Les oasis des déserts de l’Arabie septentrionale étaient habitées par des populations sédentaires dès les IVe-IIIe millénaires avant l’ère chrétienne. Une fortification entourant l’oasis de N – l’une des plus longues connues à ce jour remontant à cette période – vient d’être révélée par une équipe de scientifiques du CNRS1 et de la Royal Commission for AlUla (RCU). Cette nouvelle oasis fortifiée est, avec celle de Tayma, l’une des deux plus vastes en Arabie saoudite. Alors que plusieurs oasis fortifiées2 datant de l’âge de bronze avaient été documentées précédemment, cette découverte majeure apporte un éclairage inédit sur l’occupation humaine en Arabie du nord-Ouest et une meilleure compréhension de la complexité sociale locale à l’époque préislamique.
Le croisement des résultats des prospections de terrain et des travaux de télédétection avec ceux d’études architecturales permettent d’estimer les dimensions originelles des fortifications à 14,5 kilomètres de longueur, entre 1,70 et 2,40 mètres d’épaisseur, et environ 5 mètres de hauteur. Conservé aujourd’hui sur un peu moins de la moitié de son tracé originel (41%, 5,9 km et 74 bastions), ce colossal édifice enfermait un territoire rural et sédentaire de près de 1 100 hectares. La date de construction de cette fortification est estimée entre 2250 et 1950 avant l’ère chrétienne sur la base de datations au radiocarbone d’échantillons collectés lors des fouilles.
Si l’étude confirme que l’oasis de Khaybar appartenait bien à un réseau d’oasis fortifiées dans le nord-ouest de l’Arabie, la découverte de ce rempart interroge également sur les raisons de son édification et la nature des populations l’ayant construit, en particulier sur les relations entretenues avec les populations extérieures à l’oasis.
Cette découverte archéologique, dont les résultats sont parus le 10 janvier dans Journal of Archaeological Science: Reports (JASREP), ouvre la voie à des avancées majeures dans la compréhension du passé préhistorique, préislamique et islamique du nord-ouest de la péninsule arabique.
Notes
1. Des laboratoires Orient et Méditerranée (CNRS/Collège de France/EPHE-PSL/Sorbonne Université/Université Panthéon-Sorbonne) et Archéorient – Environnements et sociétés de l’orient ancien (CNRS/Université Lumière Lyon 2) dans le cadre du Khaybar Longue Durée Archaeological Project commissionné par l’Agence française pour le développement d’AlUla (AFALULA) pour la Royal Commission for AlUla (RCU).
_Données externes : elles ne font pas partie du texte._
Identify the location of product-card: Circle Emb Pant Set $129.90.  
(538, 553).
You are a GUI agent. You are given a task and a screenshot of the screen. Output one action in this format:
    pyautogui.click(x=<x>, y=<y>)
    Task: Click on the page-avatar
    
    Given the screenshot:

2. Walled oases en anglais.
Bibliographie
The ramparts of Khaybar. Multiproxy investigation for reconstructing a Bronze Age walled oasis in Northwest Arabia. Guillaume Charloux, Shadi Shabo, Guillaume Chung-To, Bruno Depreux, François Guermont, Kévin Guadagini, Thomas Terrasse, Mylène Bussy, Saifi Alshilali, Diaa Albukaai, Rémy Crassard et Munirah AIMushawh. Journal of Archaeological Science : Reports, le 10 janvier 2024.